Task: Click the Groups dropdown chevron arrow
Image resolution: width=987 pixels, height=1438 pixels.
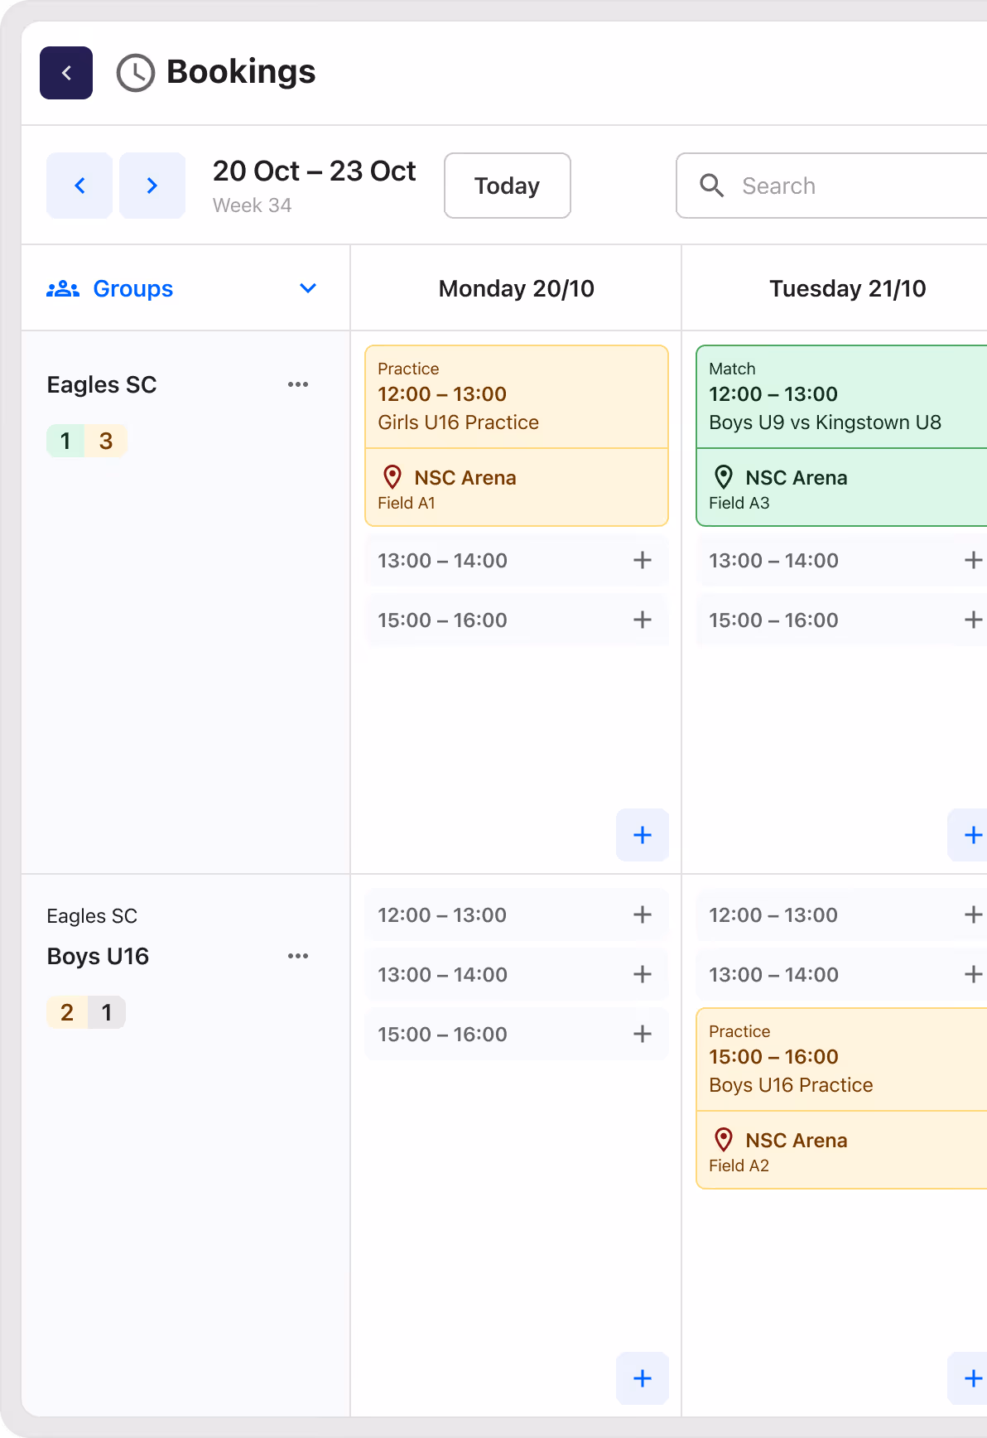Action: (x=308, y=288)
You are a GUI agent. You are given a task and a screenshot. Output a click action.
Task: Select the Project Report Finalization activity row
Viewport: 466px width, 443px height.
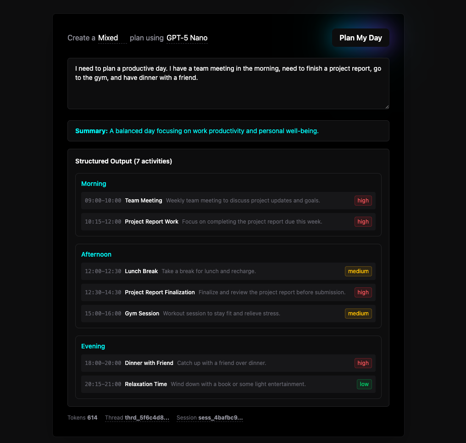(x=228, y=292)

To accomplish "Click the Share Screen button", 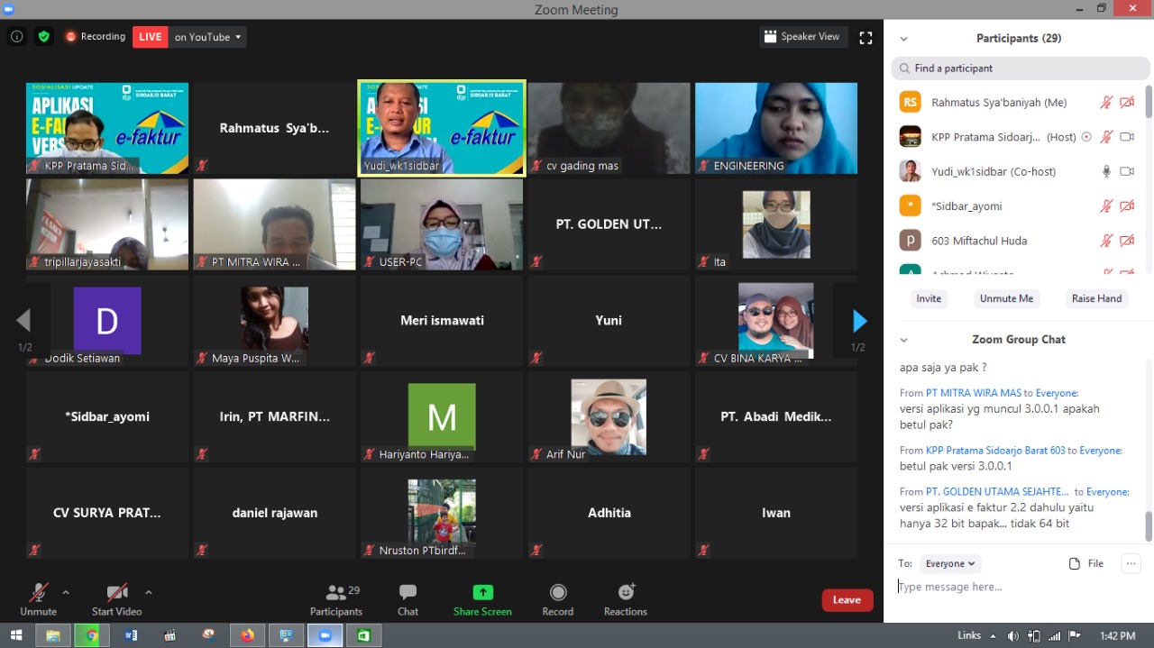I will (482, 599).
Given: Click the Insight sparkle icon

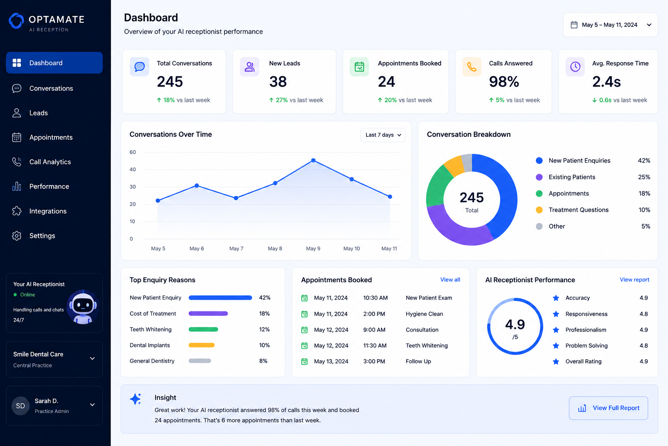Looking at the screenshot, I should (135, 399).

● ● ●

- **The task**:
Starting from the first line of the listing above, write out every line exactly through the one containing "Task: Select the", and drop the pictures.

- **Written reply**:
Task: Click the Groups dropdown chevron arrow
Image resolution: width=987 pixels, height=1438 pixels.
Action: (x=308, y=288)
You are a GUI agent. You are given a task and a screenshot. Output a click action.
Task: Select the Project Report Finalization activity row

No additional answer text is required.